------ Exercise inputs

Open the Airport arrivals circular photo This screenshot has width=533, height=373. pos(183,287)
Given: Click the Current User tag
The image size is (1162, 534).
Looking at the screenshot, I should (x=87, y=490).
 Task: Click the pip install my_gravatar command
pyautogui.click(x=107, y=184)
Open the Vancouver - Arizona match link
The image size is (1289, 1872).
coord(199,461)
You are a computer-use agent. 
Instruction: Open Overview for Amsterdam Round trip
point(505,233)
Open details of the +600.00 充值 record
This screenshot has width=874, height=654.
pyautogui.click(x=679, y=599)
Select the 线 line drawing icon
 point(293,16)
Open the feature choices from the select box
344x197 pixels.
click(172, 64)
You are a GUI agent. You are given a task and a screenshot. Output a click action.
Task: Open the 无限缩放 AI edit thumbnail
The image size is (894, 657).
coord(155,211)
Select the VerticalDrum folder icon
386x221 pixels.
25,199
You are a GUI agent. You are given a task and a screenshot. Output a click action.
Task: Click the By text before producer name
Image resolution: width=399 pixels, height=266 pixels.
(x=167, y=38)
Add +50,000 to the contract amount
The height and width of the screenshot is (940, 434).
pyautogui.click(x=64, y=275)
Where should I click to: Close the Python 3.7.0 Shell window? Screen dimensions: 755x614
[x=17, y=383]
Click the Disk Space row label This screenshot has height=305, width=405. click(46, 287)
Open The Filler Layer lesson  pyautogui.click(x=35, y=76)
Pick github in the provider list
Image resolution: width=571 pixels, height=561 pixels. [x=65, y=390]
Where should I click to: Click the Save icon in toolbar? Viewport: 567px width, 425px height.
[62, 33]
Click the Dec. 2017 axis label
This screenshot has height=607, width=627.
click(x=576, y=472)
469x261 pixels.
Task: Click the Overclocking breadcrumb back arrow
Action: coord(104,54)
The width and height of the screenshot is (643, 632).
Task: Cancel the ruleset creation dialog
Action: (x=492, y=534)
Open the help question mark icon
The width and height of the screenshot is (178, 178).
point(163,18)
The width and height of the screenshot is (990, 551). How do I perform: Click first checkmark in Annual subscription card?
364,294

------------

▶ **Required work**: Exact output of every entry is required.

▶ **Exercise result**:
Open the Airport arrivals circular photo This screenshot has width=533, height=373. pos(183,287)
Given: Click the Current User tag
The image size is (1162, 534).
Looking at the screenshot, I should (x=87, y=490).
 Task: Click the pip install my_gravatar command
pyautogui.click(x=107, y=184)
Open the Vancouver - Arizona match link
The image size is (1289, 1872).
coord(199,461)
You are a computer-use agent. 
Instruction: Open Overview for Amsterdam Round trip
point(505,233)
Open details of the +600.00 充值 record
This screenshot has width=874, height=654.
pyautogui.click(x=679, y=599)
Select the 线 line drawing icon
 point(293,16)
Open the feature choices from the select box
344x197 pixels.
click(172, 64)
You are a GUI agent. You are given a task and a screenshot. Output a click action.
Task: Open the 无限缩放 AI edit thumbnail
The image size is (894, 657).
coord(155,211)
Select the VerticalDrum folder icon
386x221 pixels.
25,199
You are a GUI agent. You are given a task and a screenshot. Output a click action.
Task: Click the By text before producer name
Image resolution: width=399 pixels, height=266 pixels.
(x=167, y=38)
Add +50,000 to the contract amount
The height and width of the screenshot is (940, 434).
pyautogui.click(x=64, y=275)
Where should I click to: Close the Python 3.7.0 Shell window? Screen dimensions: 755x614
[x=17, y=383]
Click the Disk Space row label This screenshot has height=305, width=405. click(46, 287)
Open The Filler Layer lesson  pyautogui.click(x=35, y=76)
Pick github in the provider list
Image resolution: width=571 pixels, height=561 pixels. [x=65, y=390]
Where should I click to: Click the Save icon in toolbar? Viewport: 567px width, 425px height.
[62, 33]
Click the Dec. 2017 axis label
This screenshot has height=607, width=627.
click(x=576, y=472)
469x261 pixels.
Task: Click the Overclocking breadcrumb back arrow
Action: coord(104,54)
The width and height of the screenshot is (643, 632).
Task: Cancel the ruleset creation dialog
Action: (x=492, y=534)
Open the help question mark icon
The width and height of the screenshot is (178, 178).
point(163,18)
The width and height of the screenshot is (990, 551). How do I perform: Click first checkmark in Annual subscription card?
364,294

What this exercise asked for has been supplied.